A school where you just have to take 12 CS classes to pick up a CS major may be better for a football player.
Just be aware that the Ivies also are D1, and will demand a lot more “football time” out of its athletes than the top D3 schools. I would consider the Ivies for sure, but I also would consider the top D3 schools like Amherst, Williams and the other NESCAC schools, MIT, UChicago, Johns Hopkins. The athletes there are students first, athletes second. At the Ivies, its not so clear where the division lies. And at D1 schools, even great ones like Stanford, Cal and Duke, they will athletes first and students second (or even third).
When looking at the course sequencing, pay attention to what high-workload courses must be taken in fall semesters or quarters (during football season), and what high-workload courses can be shifted to other terms.
At undergraduate level, things like residential environment, quality of peers, flexibility in classes, overall reputation, cost, etc. are going to matter far more than CS Department rankings, which are biased heavily toward larger departments.
As @PurpleTitan pointed out, ivies with CS Departments ranked ‘lower’ do just as well in CS Recruiting. For instance, Microsoft, Google and Amazon are consistently among the top 10 employers at Yale. If you look at where CS professors did their bachelors, there’s almost no correlation with US News Rankings: http://cs.brown.edu/people/alexpap/faculty_dataset.html, especially if you account for the number of CS Majors at each school.
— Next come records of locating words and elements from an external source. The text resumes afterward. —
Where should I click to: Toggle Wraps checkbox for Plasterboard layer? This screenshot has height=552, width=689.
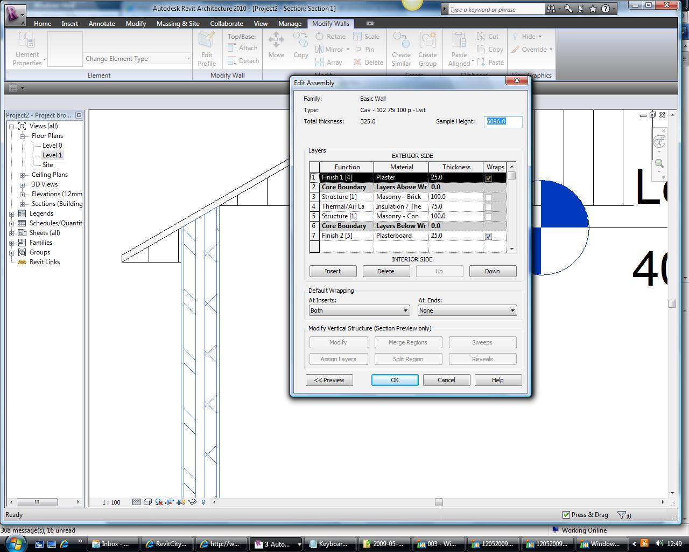pos(488,236)
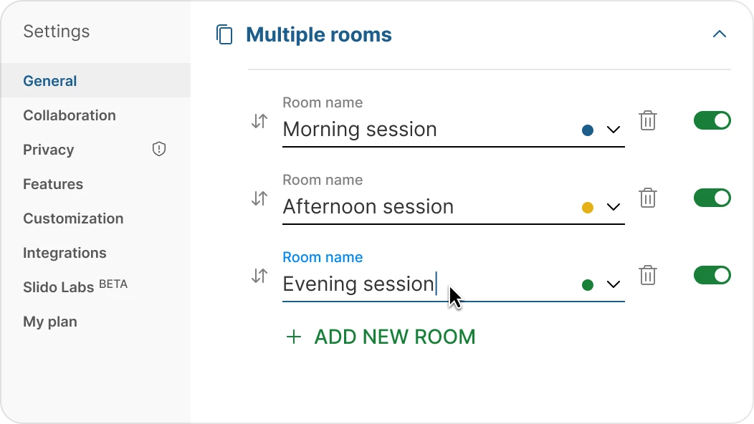This screenshot has height=424, width=754.
Task: Click reorder arrows beside Afternoon session
Action: click(259, 199)
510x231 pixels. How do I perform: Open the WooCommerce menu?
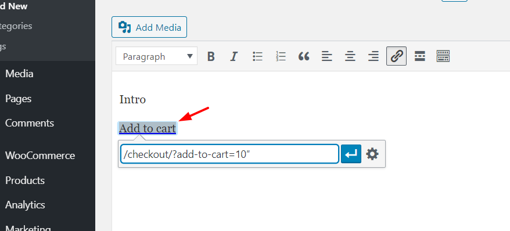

@PurpleTitan This is feeders for Phd. Some other ivies have bigger tradition in sending grads to industry not grad school. But in any case all of these schools do well. I don’t think the rankings discount Brown and Cornell, they both have good positions in most major rankings. Cornell especially is probably the overall strongest ivy in CS.
Brown’s CS department is fantastic for undergraduate teaching. In addition to the Sc.B. degree, it offers an A.B. degree in CS which has fewer course requirements. However, most CS courses are only offered one semester each year so there isn’t much scheduling flexibility.
So I assume then that since the rigors of football and CS is a concern then even considering doing football and the M&T program at PENN would be out of the question.
You might also look to see the other distribution requirements. Using Cornell as an example, the CS major is housed in both Arts & Science and Engineering. The CS major in A&S will have a foreign language requirement while the CS major in Engineering may have physics. (Not sure if Physics, but Engineering distribution requirements as opposed to A&S distribution requirements.)
Columbia has a CS-Math major in the College, so all the requirements of the 14 Core classes whereas students who elect to study CS in Engineering at Columbia will have fewer Core requirements.
These differences may exist at the other Ivies also, but these are the ones I have heard my son mention to me. Hopefully I am not too far off with my details!
Yale is growing their program.
I think I recall hearing that Dartmouth’s CS is less theoretical, more hands-on.
In practice, hundreds of schools have good CS majors (though some schools which are high ranked in general do not have very good CS majors). A football athlete who wants to be successful academically in CS needs to carefully consider the workload management of both football (particularly during the fall) and CS courses that have programming projects and hence high workloads.
No to both. The difficulty of a CS program depends on a lot of things and takes a lot more investigating to truly find the source of often. Student culture can often be a big part of it.